Si este hombre nacido en Mogadisco hubiese permanecido en el país de Africa donde vino al mundo,  muy dificilmente sería atleta hoy, y de serlo no hubiera ganado ninguna medalla olímpica.

Es notable el rasgo de singularidad que permite que un africano proveniente de un estado fragmentado, expoliado, azotado por guerras y violencia, con intervenciones extranjeras de toda especie, logre imponerse en las dos carreras de fondo más importantes en la pista, durante la misma competencia.

La hipervisibilidad que la tecnología contemporánea  posibilita (y la ideología dominante favorece), nos ha dejado ver como simples televidentes entre cientos de millones de personas, las carreras ganadas por Mohamed Farah con los colores de Gran Bretaña.

En su última carrera, que vi en directo, el vencedor expresó su alegría haciendo una plegaria de claro signo musulmán, lo que no es nada raro visto su nombre y orígen. Al día siguiente haciendo zapping olimpista entre canales belgas, franceses, holandeses y la BBC de la nación organizadora, reparé en esta última un resúmen de los recientes exitos deportivos del corredor que nos ocupa.

Me causó curiosidad una toma, en la que un grupo de mujeres, entre las que había varias rubias rozagantes, exhibian en una tribuna un cartel que decía « Go Mo ». La explicación de la pancarta la tuve de inmediato, pues al termino del racconto muy profesionalemente producido, nada menos que el protagonista principal apareció en el reluciente estudio de la TV, para ser entrevistado en las alturas y con una vista aérea londoniana espectacular, por una periodista bien british.

La edición de este programa de deportes olímpicos en la televisión oficial inglesa, dispuso de mayor tiempo que la transmisión en directo y en títulos sobreimpresos en la pantalla presentaban al laureado con su nombre más potabilizado para paladares británicos (y occidentales en general) : « Mo Farah ».

No en vano Gran Bretaña « invirtió » tantos cientos de millones de libras esterlinas para ganar 65 medallas olímpicas, mientras Somalia no tuvo ninguna.

La URSS se impuso a USA y China.

Realizando la adición de todas las medallas de las repúblicas de la ex Unión Sovietica, obtuvimos el resultado, probablemente inesperado, que ese número de preseas (47 de oro, 44 de plata y 71 de bronce) supera al de todos los principales países de vanguardia, comenzando por los Estados Unidos y siguiendo por China.

Es como mínimo un dato objetivo curioso, que podría hacer pensar que la disolución política de la antigüa potencia del mundo « bipolar » de la guerra fría, no significó una debacle en el plano deportivo.

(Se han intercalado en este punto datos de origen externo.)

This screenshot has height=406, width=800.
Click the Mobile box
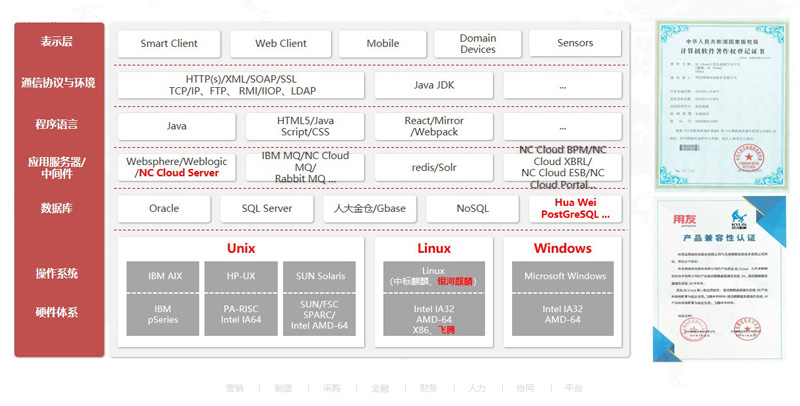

A casi un cuarto de siglo de la caída del muro de Berlín,  enfrentando diversas, profundas y complejas dificultades socio-económicas y políticas producidas por el fin del « socialismo real », parece que la infraestructura, el saber y tradición deportiva construídas en varías décadas de experiencias sociales en contradicción con el capitalismo y en países dispares, ha reverdecido deportivamente y continúa dando buenos frutos.

Negritud.

La prevalencia incontestable de los velocistas jamaicanos en todas las principales carreras de corta distancia, asi como la de algunas naciones africanas en carreras  largas (Kenia, Etiopía y hasta Uganda que sorprendió ganando la maratón), es largamente comentada e intrerpretada internacionalemente.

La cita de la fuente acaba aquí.